Oils can be separated in two basic categories, namely Essential Oils and Carrier (Plant) Oils.

Essential Oils: these are extracted from seeds, roots, plants, herbs and flowers. A potent form of oil (only need drop or two) and extremely volatile in nature. Depending on how these oils are extracted, their stability and potency is determined. Applying essential oils directly to the skin can be harmful to the skin causing skin irritation and sensitivities (remember natural is not always good!). On the bright side, they possess a smaller molecular structure, which makes penetrability easier in the skin.

Generally, essential oils appear at the back of the ingredient listing. First 2-3 oils on the ingredient listing are carrier oils. Some inci lists refer to some ingredients as xxx extract, well these ‘extracts’ possess different properties to essentials oils and cannot be used interchangeably.

Essential Oils carry distinct characteristics, properties and aroma of the plant, flower or root. I will break down examples of Essential Oils based on their family of origin:

Flowers & Leaves: Rose, Lavender, Rosemary, Parsley, Tea Tree, Neroli, Palmarosa, Petitgrain, Bergamot, Marshmallow, Mandarin, Rosemary, Acacia flower, Ylang Ylang, Jasmine, Evening Primrose, Blue Tansy, Saffron, Peppermint or Mint, Marigold, Chamomile, Vetiver, Moringa, etc.
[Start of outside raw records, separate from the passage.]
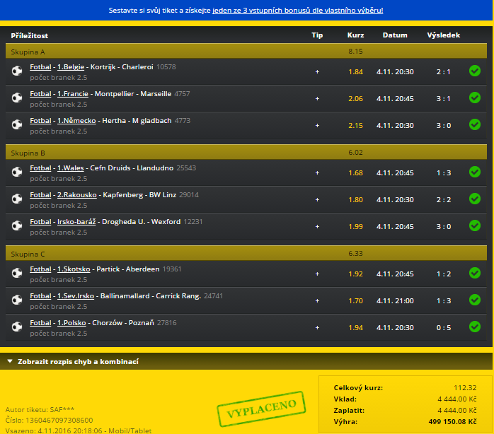Click the soccer ball icon for Partick - Aberdeen
494x434 pixels.
point(17,274)

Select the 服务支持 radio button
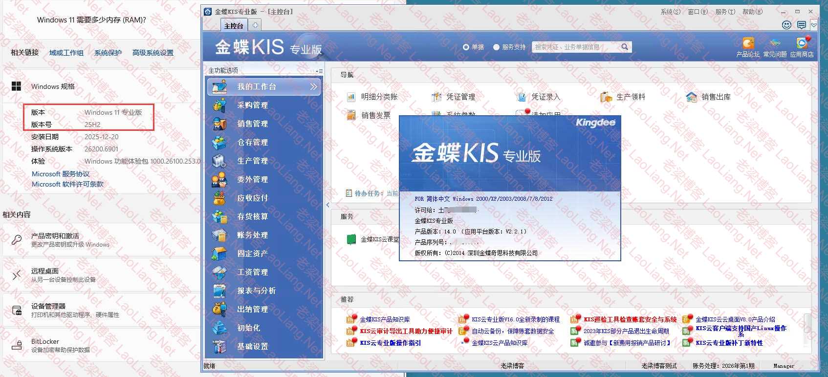[496, 47]
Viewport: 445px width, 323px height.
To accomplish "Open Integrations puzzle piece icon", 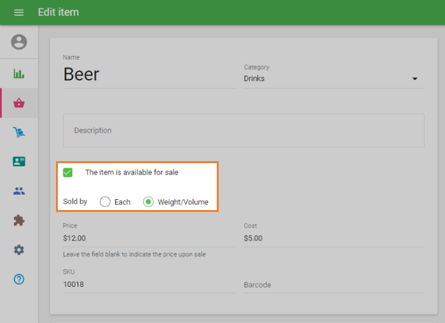I will tap(19, 220).
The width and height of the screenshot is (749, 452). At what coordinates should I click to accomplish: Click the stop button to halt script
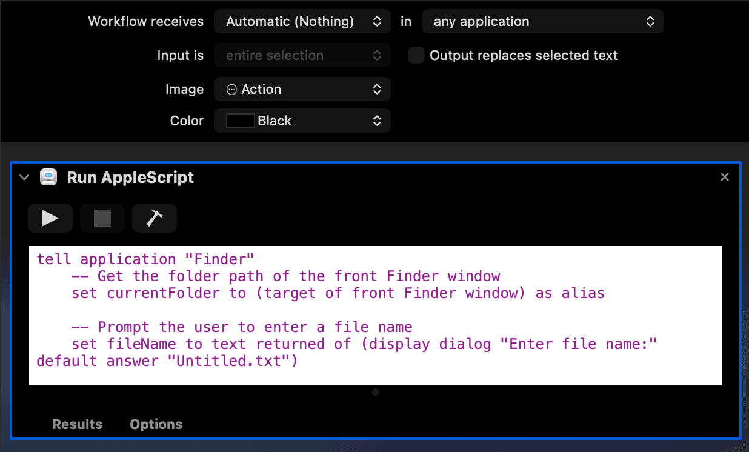pos(102,218)
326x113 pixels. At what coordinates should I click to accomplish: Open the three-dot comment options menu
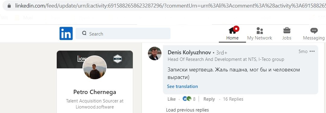[x=312, y=52]
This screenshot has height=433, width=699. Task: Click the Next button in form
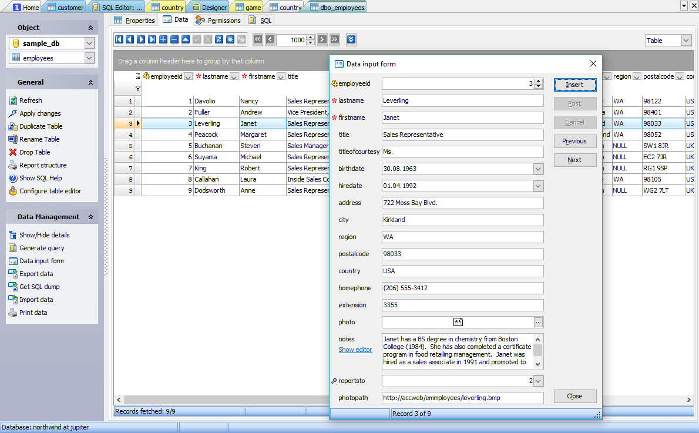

Roots: Turmeric, Lotus root, Ginger, Angelica,Sandalwood (not technically a root) etc.

Spices: Black Cumin, Cinnamon, Clove, Licorice, Cardamom, Fenugreek, etc.

Benefits (scent, therapeutic and aromatherapy benefits) are many, depending on each class of oil and its individual properties. In addition, essentials oils are also used for aromatherapy. Inhaling a deep breath of essentials oils triggers and invigorates senses in your mind and body. I’ve always enjoyed burning essential oils in my oil burner. Obviously, very versatile in nature they can be used for myriad purposes.

These oils are sold in glass bottles, due to the concentrated strength plastic bottles are not the best option. Also, generally sold in smaller quantities such as 10ml – 20ml. They don’t go rancid but over a period of time they can loose its peculiar properties.

Carrier Oils or Base Oils or: Just as the name suggests, they’re “carriers” for essential oils. With a larger molecular structure they don’t penetrate as deep but nourish the upper layers of skin. They’re generally from fatty portion of seeds, plants, and nuts. Unlike essential oils they are not potent or concentrated and can be used in larger (generous) quantities. These oils do tend to go rancid over a period of time.

Examples include: Apricot, Jojoba, Coconut, Castor, Avocado, Almond, Macadamia, Chia Seed, Kukui, Tamanu, Argan, Borage, Sea Buckthorn, Camellia, Hibiscus, Rosehip, Sweet Almond, Prickly Pear, Avocado, Olive, Grapeseed, Sacha Inchi (Peruvian peanut), Meadowfoam (high in omegas), Walnut, St. John’s Wort, Wheatgerm oil (highest form in vitamin e), Sesame, etc.

Carrier oils are packaged in plastic or glass bottles and sold in larger quantities too.

To further your understanding of facial oils or body oils or facial cleansing oil or balm you’re currently using, I’d recommend, going through the ingredient listing so you can practice identifying carrier and essential oils (no I’m not giving you homework).

Many oils break down their ingredient listing based on how they were sourced. Some of the sourcing methods and nature of ingredients you may notice are Organic, Natural, Fair Trade, Wild Harvested, Natural, GMO free, USDA certified, from FDA approved facility.